僕達男子だけじゃなく、女子の間でもある意味有名なんですけど」
「全然知らない。その人も、吉田さんみたいに苛められてたの?」
「こいつの場合は逆だ。渡辺はとんでもない奴でな……。
一度ケンカしたことがあるんだけど……なんというか、色々と面倒な奴なんだよ」
「昔から続く、由緒ある家系の子孫らしくてですね……簡単に言うとお金持ちです」
「へー」
何だか最近、私の知らないことばかり出てくるような気がする。
人の噂話とか好きじゃないし、女子の派閥ともあまり関わってこなかったから、たぶんそのせいだと思うけど。
「学校にもいくらか寄付してるって噂ですね。俺様主義で取り巻きも多く、目を付けられると非常に厄介です。
琢也君、よくあの人とケンカして無事でしたね……」
「無事じゃねえよ。その後、あいつの仲間にフクロにされたし……」
琢也が珍しく弱気な表情を見せる。
「さすがにケガだらけで帰ったから、オフクロも心配してた。
だけど、あいつの名前を出したとたんに親父も青ざめて、結局泣き寝入りさ。
それからは俺もあいつとは関わらないように距離を取っていたんだが……」
「そういう相手です。吉田さんのこと言ってる場合じゃないですよ。
あの人は女子にとっても危険な相手ですし……」
「どういうこと?」
「狙った女子は、必ずどんな手を使っても手籠にするという噂です」
「てごめ?」
「無理やり付き合うってことです」
「何それ、最悪じゃん。
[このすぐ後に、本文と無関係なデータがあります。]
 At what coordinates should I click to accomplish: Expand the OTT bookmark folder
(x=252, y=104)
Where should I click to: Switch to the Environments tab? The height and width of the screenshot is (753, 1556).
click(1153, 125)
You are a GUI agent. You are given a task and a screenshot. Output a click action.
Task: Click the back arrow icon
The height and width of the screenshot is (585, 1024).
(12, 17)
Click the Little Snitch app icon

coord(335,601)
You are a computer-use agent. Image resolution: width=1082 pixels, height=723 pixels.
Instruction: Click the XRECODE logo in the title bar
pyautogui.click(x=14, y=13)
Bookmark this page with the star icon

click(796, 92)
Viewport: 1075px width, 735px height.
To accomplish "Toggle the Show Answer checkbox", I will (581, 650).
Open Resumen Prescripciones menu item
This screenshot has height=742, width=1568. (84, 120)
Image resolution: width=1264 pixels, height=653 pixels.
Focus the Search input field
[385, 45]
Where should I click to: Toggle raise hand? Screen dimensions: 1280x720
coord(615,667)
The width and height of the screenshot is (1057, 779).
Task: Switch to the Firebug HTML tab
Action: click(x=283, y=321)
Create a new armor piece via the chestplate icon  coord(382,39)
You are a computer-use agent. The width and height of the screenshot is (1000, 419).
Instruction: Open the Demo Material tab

由美が同じクラスじゃなくてよかったわ」
今聞いた話を全部合わせると、お金持ちで俺様主義で、ケンカっぱやくて、女たらし。
いったいどんな奴なんだ。
「そういうわけだからな。玲美、お前も渡辺には気を付けろよ」
「私は大丈夫だと思うけど? こんなチンチクリンじゃなくても、周りに綺麗な子いっぱいいるじゃん」
「自覚が無いようですが、玲美さんは女子の中でも結構可愛い方だと思いますよ」
「マジで? 順は良い子だね。今度、お姉さんがジュースをおごってあげようね」
「しゃべらなければな……」
「どういう意味だ、それ」
そんなことをしゃべっていると、ある人物の登場で、その場の全員が急に静まり返った。
「吉田さん」
久しぶりに見た彼女は、どこかやつれているようにも見えた。
「さすがに、5年生ともなると休んでるわけにはいかないんでしょうね」
「まぁ、渡辺にしても吉田にしても、俺達から関わろうとしなければいいだけの話だ。
玲美、わかったか? お前はすぐにちょっかい出しそうな気がするから、念のため釘刺しておく」
「え? う、うん……わかったよ……」
新学期は波乱の幕開けとなった。
このクラスで2年間……。私は平穏に過ごせるんだろうか……。